Menurut dia, disiplin pengelolaan keuangan sekolah juga membingungkan. “Pengelolaan keuangan sekolah sekehendak hati.”
Terkait program asrama, Ulukyanan
meminta Dinas Pendidikan dan Pengajaran Kabupaten Merauke untuk mulai
menganggarkan biaya operasional asrama pelajar pada tahun 2015
mendatang. “Supaya kepala asrama tidak mencari donatur ke sana kemari,
kalau dianggarkan, harap seadil-adilnya, sesuai dengan jumlah pelajar di
asrama.”
Katanya, pendidikan memang tidak
terlepas dari berbagai masalah. Pendidikan sesungguhnya membutuhkan
totalitas dalam penanganannya, baik oleh penyelenggara, praktisi maupun
pada tataran pelaku pendidikan.

• DAFTAR TUGAS:
1/ Bisakah Anda menuliskan kembali bagian teks tentang pendidikan di Merauke, mulai dari "Terkait program asrama, Ulukyanan" dan berakhir pada "tataran pelaku pendidikan.", tanpa mengubah satu kata pun?
2/ Bisakah Anda melanjutkan teks tentang pendidikan di Merauke setelah kalimat terakhirnya?

• BAHAN SUMBER:

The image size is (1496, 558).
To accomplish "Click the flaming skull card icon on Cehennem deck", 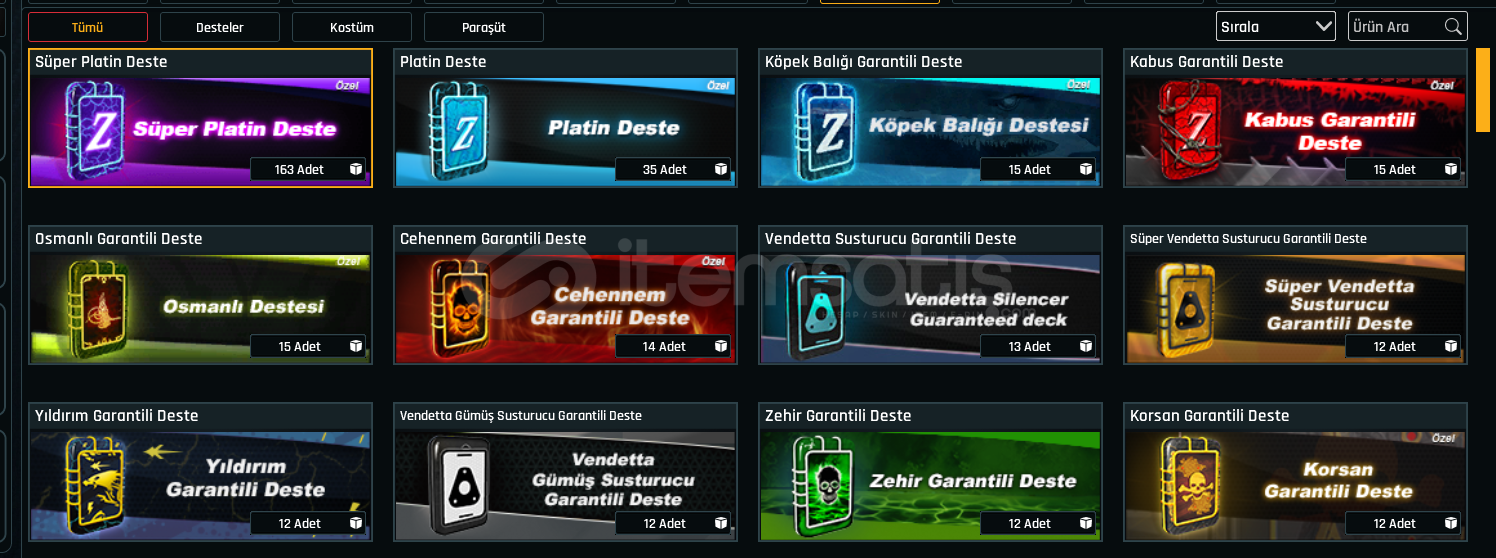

• SOAL TERJAWAB:
1/
Terkait program asrama, Ulukyanan
meminta Dinas Pendidikan dan Pengajaran Kabupaten Merauke untuk mulai
menganggarkan biaya operasional asrama pelajar pada tahun 2015
mendatang. “Supaya kepala asrama tidak mencari donatur ke sana kemari,
kalau dianggarkan, harap seadil-adilnya, sesuai dengan jumlah pelajar di
asrama.”
Katanya, pendidikan memang tidak
terlepas dari berbagai masalah. Pendidikan sesungguhnya membutuhkan
totalitas dalam penanganannya, baik oleh penyelenggara, praktisi maupun
pada tataran pelaku pendidikan.

2/
Wakil Bupati Merauke, Sunarjo
menegaskan, pendidikan di Merauke, masih menjadi masalah besar dan
diibaratkan bencana. “Karena banyak sekolah, terutama di kampung-kampung
lokal, kegiatan belajar mengajar tak jalan sama sekali.”
“Saya harus jujur mengatakan, ketika
ada program kompetensi yang merupakan aturan dari tingkat pusat, hampir
semua guru berbondong-bondong meninggalkan tempat tugas untuk
melanjutkan kuliah di kota,” tegasnya.
Dengan ketidakhadiran para guru di kampung, demikian Wabup, secara tidak langsung proses belajar mengajar terhenti.
Soal Umum
Potret pendidikan di Papua memang jauh
dari unggul. Ketua Badan Pengurus Harian Ikatan Pelajar dan Mahasiswa
Dogiyai (IPMADO) se-Jawa dan Bali, Martinus Pigome mengatakan,
pemerintah mesti transparan dalam pembagian dana pendidikan, pemondokan,
dan tugas akhir pada anggaran tahun 2014. “Pembagian dana pendidikan
selayaknya transparan dan tepat sasaran bagi mahasiswa yang sedang
menempuh pendidikan di berbagai kota studi,” kata Martinus.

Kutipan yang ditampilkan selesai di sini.